In terms of things like temperatures, it would be no more safe to ship a 10/15/20g gecko than a 5g gecko, but the one factor that is going to be worse at smaller size is concussive force. When an entire vital organ is built at the thickness of a hair or a single ply of tissue paper, the force of a hard impact has potentially greater consequences. While it is an extreme example, I was once t-boned while driving and taking a very young tortoise with me from point A to point B rather than leaving it alone while in a fragile state for a week or so (so much for trying). It was to my right side and cushioned in a well-packed container. The force of the impact transmitted through my body from left to right and the tortoise was in the path of horizontal transmission even after the wave would lose energy through my body. I was fine, although slightly pissed off. It died while waiting for an officer to arrive at the scene. I opened it up and its internals, paper thin, had been shredded. It is an extreme example, but illustrative.
Would I ship animals that small? Under a collection of multifactorial specific circumstances, I might. As a standard, I probably would elect to wait until the animal was larger for this kind of reason and also to be sure the feeding and passage of waste were where I wanted them to be, but we all have our own thresholds.
I understand hesitation to ship back. I do. Still, it is an expected part of a refund process. There can be a good faith gesture here of waiting until the animal achieves a higher weight, but that means time, work, and risk for the buyer that it might fail in the process. From a business perspective, I would not recommend waiting. The bad event is the seller's responsibility, but practical solutions that may not be feel-good solutions have been proposed (or stipulated).

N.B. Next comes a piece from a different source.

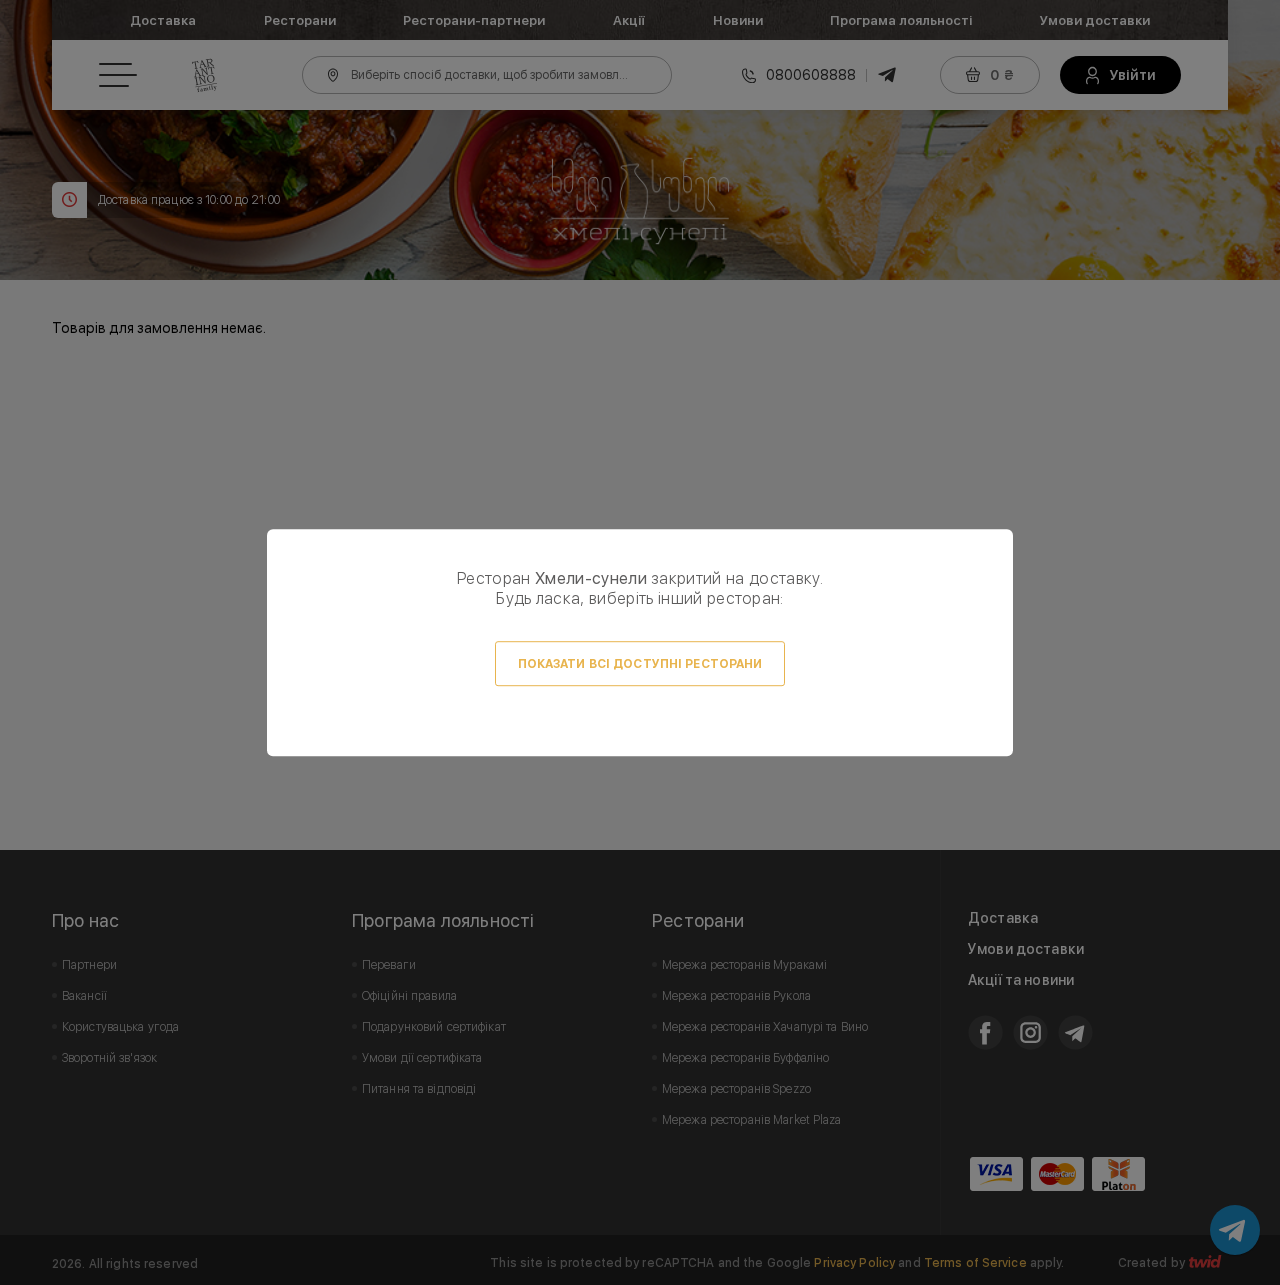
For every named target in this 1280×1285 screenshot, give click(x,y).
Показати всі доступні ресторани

As for the giant genetics, they are not a guarantee even when legitimately involved. Contrary to all of the original junk information put out there regarding giants and "super" giants, it seems to be more about lineage and individuals within a lineage than a single allele (as was originally the assertion). One can have "super" giants produce geckos that grow up to be normal size. Or on the smaller side of adulthood. Big geckos tend to make more big geckos, but sometimes not. And what is interesting is you can have a normal or smallish animal of a giant lineage then produce giant (or so-called "super" giant) offspring and grandoffspring down the line. Sometimes a giant lineage animal plainly does not blow up. Especially during the first year. If that happens, its frame seems to be set at a normal size even though it can still pass on desirable genetics to the next generation. I had an amazing male leopard gecko that I produced like this from "super" giant parents. The "super" term is a bastardization of the genetic idea at this point since it is more about size and weight class these days than the function of the super form of a single allele that appears not to really be at play here anyway.
The seller is normal to expect a return prior to refund. The buyer is normal to care about the welfare of the animal at this small size. It would have to be a return-for-refund or some kind of compromise between the two parties at this point. While the seller could just say hey, free gecko because of his "bad" and refund, that is not expected practice. Some would do it. Some would not. He would not be obligated to make that choice. They could wait until it is a little bigger to send it back like I mentioned earlier, but that comes with risks as I also mentioned earlier. They have to figure out what they are willing to accept and then try to move forward one way or another.
The seller should get his operation under control, though. This should not have happened.